#### Request
Print every one of the records below line for line, with no changes.
:: Records shown
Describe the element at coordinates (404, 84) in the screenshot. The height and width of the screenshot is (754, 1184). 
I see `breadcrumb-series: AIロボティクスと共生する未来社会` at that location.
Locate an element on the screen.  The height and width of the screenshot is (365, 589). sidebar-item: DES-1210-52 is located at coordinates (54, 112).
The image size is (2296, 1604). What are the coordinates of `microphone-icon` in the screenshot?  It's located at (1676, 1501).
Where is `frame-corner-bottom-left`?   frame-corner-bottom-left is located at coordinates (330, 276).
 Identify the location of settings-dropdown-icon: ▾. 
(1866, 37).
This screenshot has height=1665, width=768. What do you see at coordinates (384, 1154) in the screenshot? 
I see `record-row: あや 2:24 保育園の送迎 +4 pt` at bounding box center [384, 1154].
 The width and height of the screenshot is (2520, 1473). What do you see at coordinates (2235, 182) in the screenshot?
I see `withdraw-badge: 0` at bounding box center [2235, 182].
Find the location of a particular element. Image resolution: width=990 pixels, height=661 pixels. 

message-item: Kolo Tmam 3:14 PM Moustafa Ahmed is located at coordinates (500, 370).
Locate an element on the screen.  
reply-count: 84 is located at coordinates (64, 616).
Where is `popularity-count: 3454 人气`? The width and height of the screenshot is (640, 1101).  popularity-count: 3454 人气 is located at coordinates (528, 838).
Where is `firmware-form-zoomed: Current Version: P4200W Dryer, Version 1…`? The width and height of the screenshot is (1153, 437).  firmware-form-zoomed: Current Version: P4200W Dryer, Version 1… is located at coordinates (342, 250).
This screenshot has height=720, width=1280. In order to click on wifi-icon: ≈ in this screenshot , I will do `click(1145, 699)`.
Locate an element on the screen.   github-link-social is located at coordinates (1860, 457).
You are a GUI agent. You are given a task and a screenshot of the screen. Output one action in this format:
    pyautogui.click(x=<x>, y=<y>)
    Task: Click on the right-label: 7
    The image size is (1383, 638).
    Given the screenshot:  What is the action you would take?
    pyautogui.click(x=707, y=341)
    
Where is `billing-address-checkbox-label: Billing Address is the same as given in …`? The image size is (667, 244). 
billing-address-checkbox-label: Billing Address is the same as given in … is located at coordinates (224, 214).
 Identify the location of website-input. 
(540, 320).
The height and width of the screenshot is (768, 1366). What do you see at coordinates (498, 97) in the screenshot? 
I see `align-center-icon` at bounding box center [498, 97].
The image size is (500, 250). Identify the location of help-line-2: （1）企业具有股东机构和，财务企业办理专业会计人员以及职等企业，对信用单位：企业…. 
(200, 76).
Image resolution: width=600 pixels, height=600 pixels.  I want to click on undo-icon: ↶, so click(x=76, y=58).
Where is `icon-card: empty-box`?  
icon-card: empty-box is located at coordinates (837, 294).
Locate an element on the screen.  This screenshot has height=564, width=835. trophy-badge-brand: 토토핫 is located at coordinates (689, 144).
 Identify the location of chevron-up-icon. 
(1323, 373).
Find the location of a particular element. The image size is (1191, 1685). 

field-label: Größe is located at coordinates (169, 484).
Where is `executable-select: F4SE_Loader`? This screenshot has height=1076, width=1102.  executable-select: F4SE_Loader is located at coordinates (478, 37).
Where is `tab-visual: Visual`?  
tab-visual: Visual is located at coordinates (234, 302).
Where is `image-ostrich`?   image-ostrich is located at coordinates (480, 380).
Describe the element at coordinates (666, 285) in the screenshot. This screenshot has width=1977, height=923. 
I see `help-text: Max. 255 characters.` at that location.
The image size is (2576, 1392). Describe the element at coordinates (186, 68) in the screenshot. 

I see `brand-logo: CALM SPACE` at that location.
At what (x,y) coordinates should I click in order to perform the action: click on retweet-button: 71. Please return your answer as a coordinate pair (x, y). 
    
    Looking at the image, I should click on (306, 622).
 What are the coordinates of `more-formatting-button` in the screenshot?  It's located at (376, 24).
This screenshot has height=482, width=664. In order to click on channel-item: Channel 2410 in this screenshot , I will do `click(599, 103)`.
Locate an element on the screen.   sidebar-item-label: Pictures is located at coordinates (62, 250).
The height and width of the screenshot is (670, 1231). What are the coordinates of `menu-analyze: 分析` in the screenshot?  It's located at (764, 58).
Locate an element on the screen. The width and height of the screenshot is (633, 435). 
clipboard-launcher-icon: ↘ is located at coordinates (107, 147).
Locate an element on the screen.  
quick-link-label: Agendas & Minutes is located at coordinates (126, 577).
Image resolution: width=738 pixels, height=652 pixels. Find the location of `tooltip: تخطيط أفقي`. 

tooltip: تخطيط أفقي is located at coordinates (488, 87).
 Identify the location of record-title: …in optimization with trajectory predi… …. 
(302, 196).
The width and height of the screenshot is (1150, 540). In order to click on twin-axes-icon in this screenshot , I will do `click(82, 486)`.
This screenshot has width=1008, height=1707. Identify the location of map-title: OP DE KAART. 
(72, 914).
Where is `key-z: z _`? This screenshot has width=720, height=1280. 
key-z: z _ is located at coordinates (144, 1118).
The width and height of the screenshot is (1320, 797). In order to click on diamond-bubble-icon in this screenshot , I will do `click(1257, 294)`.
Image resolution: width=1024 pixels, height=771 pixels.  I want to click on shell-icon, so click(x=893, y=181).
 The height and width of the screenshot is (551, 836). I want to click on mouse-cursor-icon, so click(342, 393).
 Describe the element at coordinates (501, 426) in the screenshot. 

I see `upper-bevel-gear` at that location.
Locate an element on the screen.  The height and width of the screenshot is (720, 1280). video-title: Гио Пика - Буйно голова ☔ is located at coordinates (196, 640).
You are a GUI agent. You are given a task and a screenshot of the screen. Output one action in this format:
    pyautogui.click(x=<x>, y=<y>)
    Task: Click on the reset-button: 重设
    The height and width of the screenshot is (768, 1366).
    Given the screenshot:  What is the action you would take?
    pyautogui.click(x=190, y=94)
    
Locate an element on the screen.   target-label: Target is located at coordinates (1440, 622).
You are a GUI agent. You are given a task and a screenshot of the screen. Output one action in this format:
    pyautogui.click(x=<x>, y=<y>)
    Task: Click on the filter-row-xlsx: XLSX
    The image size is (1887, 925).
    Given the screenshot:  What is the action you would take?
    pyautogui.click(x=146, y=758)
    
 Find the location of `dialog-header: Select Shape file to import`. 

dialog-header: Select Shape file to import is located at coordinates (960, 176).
::::
#### Response below
Describe the element at coordinates (404, 84) in the screenshot. The height and width of the screenshot is (754, 1184). 
I see `breadcrumb-series: AIロボティクスと共生する未来社会` at that location.
Locate an element on the screen.  The height and width of the screenshot is (365, 589). sidebar-item: DES-1210-52 is located at coordinates (54, 112).
The image size is (2296, 1604). What are the coordinates of `microphone-icon` in the screenshot?  It's located at (1676, 1501).
Where is `frame-corner-bottom-left`?   frame-corner-bottom-left is located at coordinates (330, 276).
 Identify the location of settings-dropdown-icon: ▾. 
(1866, 37).
This screenshot has height=1665, width=768. What do you see at coordinates (384, 1154) in the screenshot? 
I see `record-row: あや 2:24 保育園の送迎 +4 pt` at bounding box center [384, 1154].
 The width and height of the screenshot is (2520, 1473). What do you see at coordinates (2235, 182) in the screenshot?
I see `withdraw-badge: 0` at bounding box center [2235, 182].
Find the location of a particular element. Image resolution: width=990 pixels, height=661 pixels. 

message-item: Kolo Tmam 3:14 PM Moustafa Ahmed is located at coordinates (500, 370).
Locate an element on the screen.  
reply-count: 84 is located at coordinates (64, 616).
Where is `popularity-count: 3454 人气`? The width and height of the screenshot is (640, 1101).  popularity-count: 3454 人气 is located at coordinates (528, 838).
Where is `firmware-form-zoomed: Current Version: P4200W Dryer, Version 1…`? The width and height of the screenshot is (1153, 437).  firmware-form-zoomed: Current Version: P4200W Dryer, Version 1… is located at coordinates (342, 250).
This screenshot has height=720, width=1280. In order to click on wifi-icon: ≈ in this screenshot , I will do `click(1145, 699)`.
Locate an element on the screen.   github-link-social is located at coordinates (1860, 457).
You are a GUI agent. You are given a task and a screenshot of the screen. Output one action in this format:
    pyautogui.click(x=<x>, y=<y>)
    Task: Click on the right-label: 7
    The image size is (1383, 638).
    Given the screenshot:  What is the action you would take?
    pyautogui.click(x=707, y=341)
    
Where is `billing-address-checkbox-label: Billing Address is the same as given in …`? The image size is (667, 244). 
billing-address-checkbox-label: Billing Address is the same as given in … is located at coordinates (224, 214).
 Identify the location of website-input. 
(540, 320).
The height and width of the screenshot is (768, 1366). What do you see at coordinates (498, 97) in the screenshot? 
I see `align-center-icon` at bounding box center [498, 97].
The image size is (500, 250). Identify the location of help-line-2: （1）企业具有股东机构和，财务企业办理专业会计人员以及职等企业，对信用单位：企业…. 
(200, 76).
Image resolution: width=600 pixels, height=600 pixels.  I want to click on undo-icon: ↶, so click(x=76, y=58).
Where is `icon-card: empty-box`?  
icon-card: empty-box is located at coordinates (837, 294).
Locate an element on the screen.  This screenshot has height=564, width=835. trophy-badge-brand: 토토핫 is located at coordinates (689, 144).
 Identify the location of chevron-up-icon. 
(1323, 373).
Find the location of a particular element. The image size is (1191, 1685). 

field-label: Größe is located at coordinates (169, 484).
Where is `executable-select: F4SE_Loader`? This screenshot has height=1076, width=1102.  executable-select: F4SE_Loader is located at coordinates (478, 37).
Where is `tab-visual: Visual`?  
tab-visual: Visual is located at coordinates (234, 302).
Where is `image-ostrich`?   image-ostrich is located at coordinates (480, 380).
Describe the element at coordinates (666, 285) in the screenshot. This screenshot has width=1977, height=923. 
I see `help-text: Max. 255 characters.` at that location.
The image size is (2576, 1392). Describe the element at coordinates (186, 68) in the screenshot. 

I see `brand-logo: CALM SPACE` at that location.
At what (x,y) coordinates should I click in order to perform the action: click on retweet-button: 71. Please return your answer as a coordinate pair (x, y). 
    
    Looking at the image, I should click on (306, 622).
 What are the coordinates of `more-formatting-button` in the screenshot?  It's located at (376, 24).
This screenshot has height=482, width=664. In order to click on channel-item: Channel 2410 in this screenshot , I will do `click(599, 103)`.
Locate an element on the screen.   sidebar-item-label: Pictures is located at coordinates (62, 250).
The height and width of the screenshot is (670, 1231). What are the coordinates of `menu-analyze: 分析` in the screenshot?  It's located at (764, 58).
Locate an element on the screen. The width and height of the screenshot is (633, 435). 
clipboard-launcher-icon: ↘ is located at coordinates (107, 147).
Locate an element on the screen.  
quick-link-label: Agendas & Minutes is located at coordinates (126, 577).
Image resolution: width=738 pixels, height=652 pixels. Find the location of `tooltip: تخطيط أفقي`. 

tooltip: تخطيط أفقي is located at coordinates (488, 87).
 Identify the location of record-title: …in optimization with trajectory predi… …. 
(302, 196).
The width and height of the screenshot is (1150, 540). In order to click on twin-axes-icon in this screenshot , I will do `click(82, 486)`.
This screenshot has width=1008, height=1707. Identify the location of map-title: OP DE KAART. 
(72, 914).
Where is `key-z: z _`? This screenshot has width=720, height=1280. 
key-z: z _ is located at coordinates (144, 1118).
The width and height of the screenshot is (1320, 797). In order to click on diamond-bubble-icon in this screenshot , I will do `click(1257, 294)`.
Image resolution: width=1024 pixels, height=771 pixels.  I want to click on shell-icon, so click(x=893, y=181).
 The height and width of the screenshot is (551, 836). I want to click on mouse-cursor-icon, so click(342, 393).
 Describe the element at coordinates (501, 426) in the screenshot. 

I see `upper-bevel-gear` at that location.
Locate an element on the screen.  The height and width of the screenshot is (720, 1280). video-title: Гио Пика - Буйно голова ☔ is located at coordinates (196, 640).
You are a GUI agent. You are given a task and a screenshot of the screen. Output one action in this format:
    pyautogui.click(x=<x>, y=<y>)
    Task: Click on the reset-button: 重设
    The height and width of the screenshot is (768, 1366).
    Given the screenshot:  What is the action you would take?
    pyautogui.click(x=190, y=94)
    
Locate an element on the screen.   target-label: Target is located at coordinates (1440, 622).
You are a GUI agent. You are given a task and a screenshot of the screen. Output one action in this format:
    pyautogui.click(x=<x>, y=<y>)
    Task: Click on the filter-row-xlsx: XLSX
    The image size is (1887, 925).
    Given the screenshot:  What is the action you would take?
    pyautogui.click(x=146, y=758)
    
 Find the location of `dialog-header: Select Shape file to import`. 

dialog-header: Select Shape file to import is located at coordinates (960, 176).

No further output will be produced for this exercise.